USA, stretta contro la pirateria, Justin Bieber si fa paladino del web

Gli Stati Uniti stanno per varare una legge che, almeno nelle intenzioni, avrebbe lo scopo di sradicare la pirateria musicale una volta per tutte. Nei fatti, appare come un colpo mortale alla musica su internet che ricopre un ruolo ben più importante del semplice ‘lettore musicale’ a portata di click. Se la legge sarà approvata, gli utenti non potranno caricare su Youtube non solo le canzoni, ma nemmeno cover fatte in casa.
La protesta sul web sta dilagando, capitanata da un (forse) improbabile Justin Bieber.

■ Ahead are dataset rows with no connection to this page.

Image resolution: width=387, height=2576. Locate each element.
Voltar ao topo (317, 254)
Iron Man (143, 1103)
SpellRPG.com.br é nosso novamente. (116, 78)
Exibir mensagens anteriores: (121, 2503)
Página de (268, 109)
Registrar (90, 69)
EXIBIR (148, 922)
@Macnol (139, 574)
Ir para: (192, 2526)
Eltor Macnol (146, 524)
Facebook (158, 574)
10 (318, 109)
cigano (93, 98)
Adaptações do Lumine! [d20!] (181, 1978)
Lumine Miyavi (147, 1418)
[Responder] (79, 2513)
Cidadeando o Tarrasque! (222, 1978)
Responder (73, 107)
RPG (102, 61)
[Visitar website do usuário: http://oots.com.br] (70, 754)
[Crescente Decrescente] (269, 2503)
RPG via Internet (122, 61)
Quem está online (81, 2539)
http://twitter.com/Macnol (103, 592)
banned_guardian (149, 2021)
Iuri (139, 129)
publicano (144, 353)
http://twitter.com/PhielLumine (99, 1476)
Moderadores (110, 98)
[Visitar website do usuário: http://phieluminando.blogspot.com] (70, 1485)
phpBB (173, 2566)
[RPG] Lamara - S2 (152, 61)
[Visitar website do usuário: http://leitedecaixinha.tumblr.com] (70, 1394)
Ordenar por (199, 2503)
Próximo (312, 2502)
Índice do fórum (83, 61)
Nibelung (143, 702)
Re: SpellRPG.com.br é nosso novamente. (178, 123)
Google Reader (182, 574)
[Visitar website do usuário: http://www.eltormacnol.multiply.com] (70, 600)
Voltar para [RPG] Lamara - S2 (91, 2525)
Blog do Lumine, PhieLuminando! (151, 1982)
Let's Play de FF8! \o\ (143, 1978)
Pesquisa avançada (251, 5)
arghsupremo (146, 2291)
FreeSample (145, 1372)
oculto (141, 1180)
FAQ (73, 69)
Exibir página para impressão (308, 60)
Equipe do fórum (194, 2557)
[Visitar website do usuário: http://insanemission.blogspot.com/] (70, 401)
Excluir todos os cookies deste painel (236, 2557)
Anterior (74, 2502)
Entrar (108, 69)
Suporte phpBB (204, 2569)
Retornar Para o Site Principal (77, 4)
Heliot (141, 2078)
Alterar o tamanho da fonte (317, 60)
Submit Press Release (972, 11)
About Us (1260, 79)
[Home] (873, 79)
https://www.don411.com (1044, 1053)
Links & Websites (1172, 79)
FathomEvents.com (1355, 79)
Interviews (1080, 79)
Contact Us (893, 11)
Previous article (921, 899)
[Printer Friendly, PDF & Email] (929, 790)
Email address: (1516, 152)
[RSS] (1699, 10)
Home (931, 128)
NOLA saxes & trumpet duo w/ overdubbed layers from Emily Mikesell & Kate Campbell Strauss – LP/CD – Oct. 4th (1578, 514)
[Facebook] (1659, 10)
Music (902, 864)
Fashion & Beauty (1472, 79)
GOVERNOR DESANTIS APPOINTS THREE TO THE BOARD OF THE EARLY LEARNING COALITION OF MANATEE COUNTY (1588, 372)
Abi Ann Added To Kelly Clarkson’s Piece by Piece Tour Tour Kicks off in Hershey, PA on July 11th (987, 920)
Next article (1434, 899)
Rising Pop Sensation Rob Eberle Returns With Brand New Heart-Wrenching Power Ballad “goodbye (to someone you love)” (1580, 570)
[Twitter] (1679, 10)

Il ragazzetto prodigio, infatti, deve il suo successo proprio al web, poiché è diventato famoso grazie ad alcune cover caricate su Youtube. Il cantante americano è stato eletto testimonial a furor di popolo. Il sito freebieber.com spiega le ragioni della battaglia contro questa legge: “Più severa è la legge sul copyright più alti sono i loro guadagni. Quello che loro vogliono è vedere la gente che paga 18 dollari per i loro dischi di plastica piuttosto che sentire cover meravigliose online e gratis. Hanno cercato di bandire i registratori e ora vorrebbero far diventare internet un movie store e perseguire ragazzini di 14 anni”. ‘Loro’ sono soprattutto i colossi discografici Recording Industry Association of America (Riaa) e la Motion Picture Association of America (Mpaa).
Internet e la musica formano un legame indissolubile e che assolve a molte funzioni. Non solo quella del mero ascolto, ma anche a quella della pubblicità (i video musicali sono quelli che hanno più click) e soprattutto a quella di talent scouting come, appunto, nel caso di Justin Bibier.